What are Adobe Buildings? Luis Maria Peralta Adobe

One of the downsides of staying in California for an extended period is after a while it becomes harder and harder to find new and interesting sights to see. For a while the NorCal Mission Quest drove planning for weekend and evening trips. These days we’ve seen all we can see with the Missions and have now moved onto the Adobes.

So, what exactly is an Adobe?

According to California State Parks: “Adobe buildings are constructed using adobe bricks, made by mixing clay-rich mud, straw, animal manure and sand in a pit. The mixture is then shovelled into moulds and left to bake in the sun. Adobe construction was introduced to California by the Spanish in 1769. The Spanish used adobe widely, and every Spanish presidio, pueblo and mission were made up almost exclusively of adobe buildings.
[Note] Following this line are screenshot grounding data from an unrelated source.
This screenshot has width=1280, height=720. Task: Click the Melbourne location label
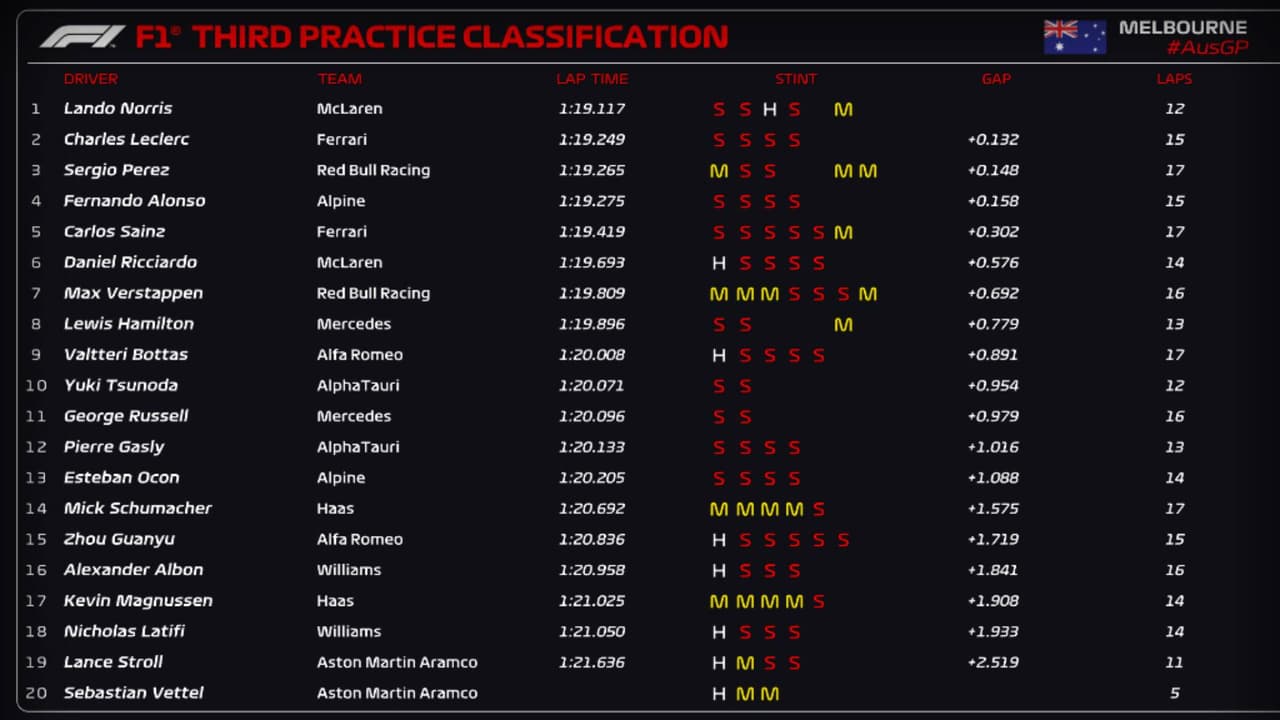click(1183, 27)
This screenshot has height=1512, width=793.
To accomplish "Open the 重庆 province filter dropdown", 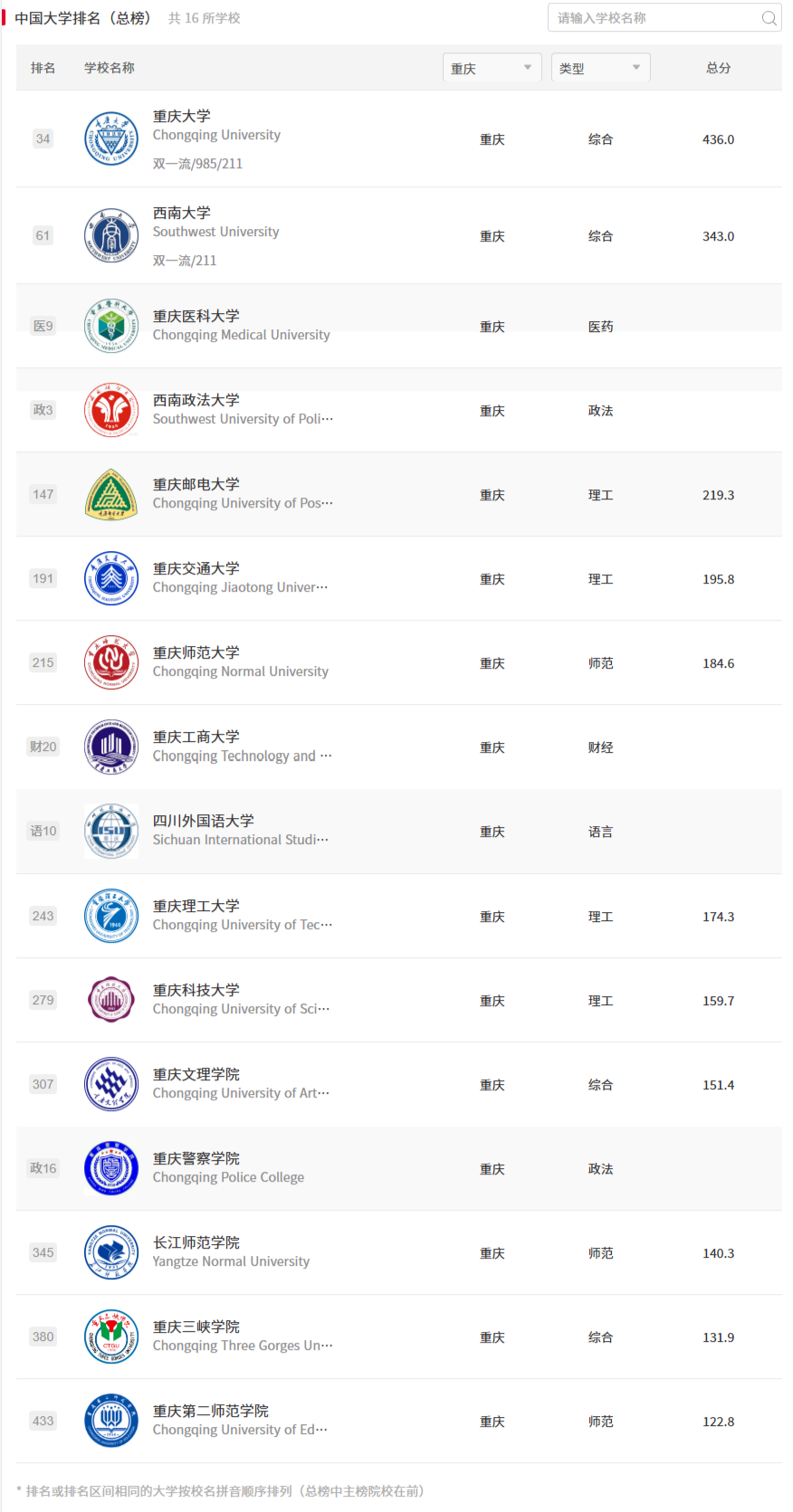I will pyautogui.click(x=492, y=68).
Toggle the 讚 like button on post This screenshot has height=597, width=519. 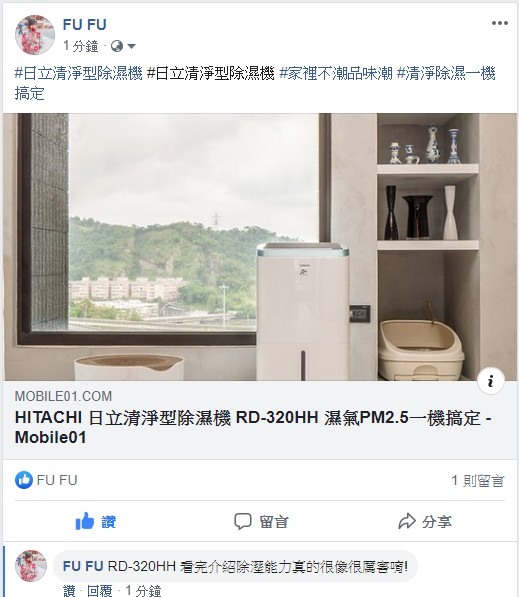96,521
These buildings were also used later on during the Mexican and Early American Periods of California.”

In California there are roughly 50 Adobe structures that have been preserved (non-Mission/Presidio structures). These are the oldest buildings in California and are a link to California’s Spanish past.

The first Adobe on the visit list was the Luis Maria Peralta Adobe. It sits quietly tucked away amongst the San Pedro Square Market and a handful of restaurants. The building is within walking distance from most of San Jose’s museums and galleries.

The Adobe is easy to miss because it’s small and unassuming but this little building is the oldest structure in San Jose; it has survived both time and progress.

A sign beside the building reads: “The last vestige of El Pueblo de San José de Guadalupe, the simple adobe, rehabilitated in the mid-19th century, is believed built before 1800 by Manuel Gonzalez, an Apache who was one of the Pobladores (founders). Later owned and occupied by Sgt. Peralta, Pueblo Comisionado from 1807 to 1822. Both men came to California with the Anza Expedition in 1775-76.”